Begin EXCERPT TO READ

High Court Should Restore Sentencing Due Process

By Alan Ellis and Mark Allenbaugh | November 27, 2019, 12:15 PM EST

Alan Ellis
Alan Ellis
Mark Allenbaugh
Mark Allenbaugh
According to U.S. Supreme Court Justice Neil Gorsuch in his recent plurality opinion in United States v. Haymond,[1] “[o]nly a jury, acting on proof beyond a reasonable doubt, may take a person’s liberty.”[2] Unfortunately, that isn’t always quite true. Since at least the court’s 1997 decision in United States v. Watts,[3] sentencing judges, and not juries, have considered uncharged, dismissed and even acquitted conduct for purposes of enhancing a defendant’s sentence.

But all that may soon change due to a notorious mobster. This past summer, 84-year-old Vincent Asaro, a long-time captain for the Bonanno crime family,[4] asked the U.S. Supreme Court to review his 96-month sentence for arson. The problem, according to Mr. Asaro, was that the bulk of his sentence was based not on the arson, but on unrelated conduct from a prior Racketeer Influenced and Corrupt Organizations Act trial on which he was acquitted of all counts.

Should the court decide to review his case, it could not only finally put an end to the very troubling and widely criticized un-American use of acquitted conduct at sentencing, but also signal a fundamental change as to the use of even uncharged so-called “relevant conduct” at sentencing.

The Case and Sentencing of Vincent “Vinny” Asaro

On Dec. 11, 1978, the “largest theft of currency ever committed on American soil at the time” occurred at JFK International Airport.[5] Known as the “Lufthansa Heist,” and famously recounted in the 1990 movie “Goodfellas,” Asaro and several associates allegedly stole nearly $6 million in cash and jewelry from a vault operated by Lufthansa Airlines. The heist would go unsolved for decades.

Then, on Jan. 16, 2014, Asaro was indicted on racketeering charges, which included the Lufthansa Heist as well as the alleged 1969 murder of informant Paul Katz.[6] On Nov. 12, 2015, however, after a three-week trial, Asaro was acquitted of all charges.[7]

Unfortunately for Asaro, he was apparently a bit of a hot-head. Back on April 1, 2012, a motorist cut him off in traffic, which prompted Asaro to direct some of his underlings to find the motorist’s vehicle and torch it.[8] On June 27, 2017, a year-and-a-half after his RICO trial and acquittals, Asaro pled guilty to a single count of arson (unrelated to the prior RICO case).

End EXCERPT TO READ

GIVEN EXERCISE 1: According to the article on sentencing due process, on what date did Asaro plead guilty to a single count of arson?
GIVEN EXERCISE 2: Resume the article on sentencing due process and the Asaro case, starting after its final sentence.

Begin RAW DATA

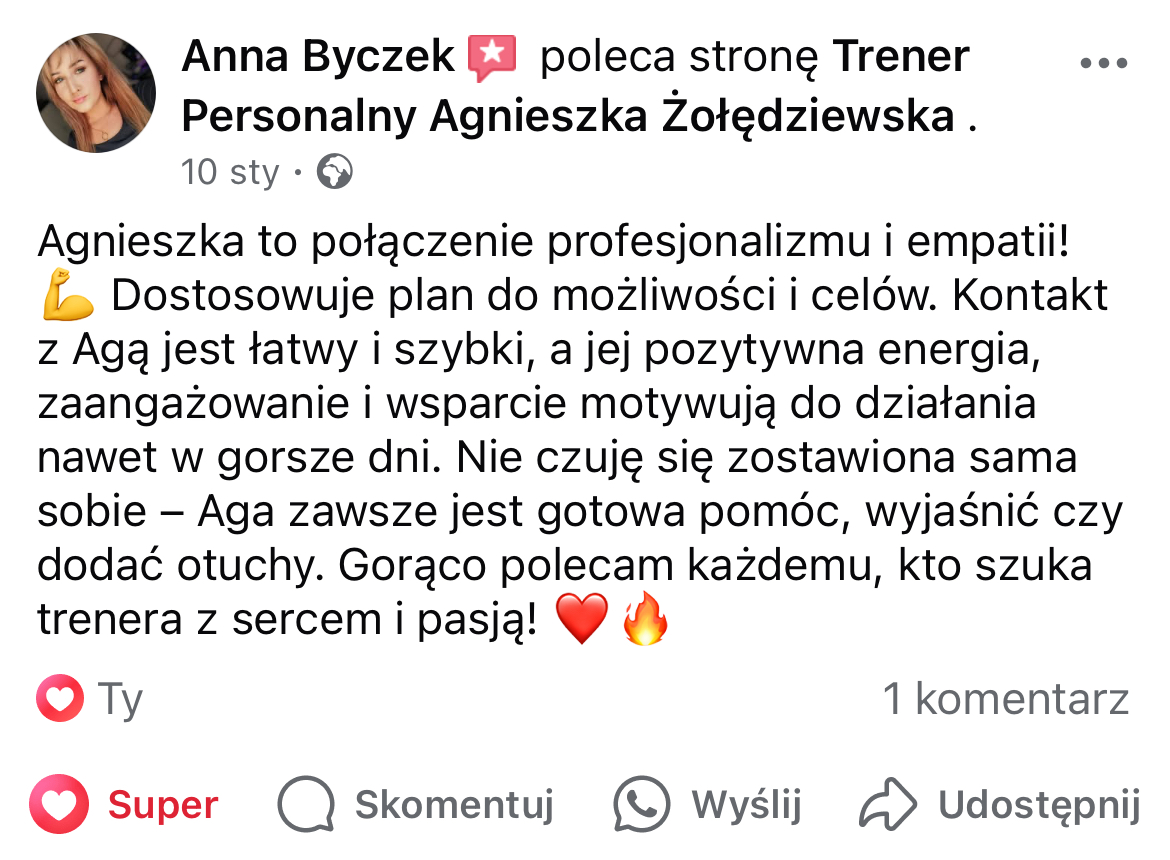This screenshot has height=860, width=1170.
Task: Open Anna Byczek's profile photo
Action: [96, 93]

End RAW DATA

ANSWER 1: June 27, 2017

ANSWER 2:
At his sentencing on Dec. 28, 2017, the government, the court, and Asaro’s attorneys all agreed that Asaro was to be sentenced under U.S. Sentencing Guideline Section 2K1.4 — the arson guideline — and that his total offense level was 19 and that he was in Criminal History Category II. This resulted in an advisory sentencing range of 33 to 41 months.[9]

After reviewing the facts of the road-rage incident, the judge then turned to Asaro’s 2015 trial for the Lufthansa heist and murder of Paul Katz, over which — coincidentally — she had also presided.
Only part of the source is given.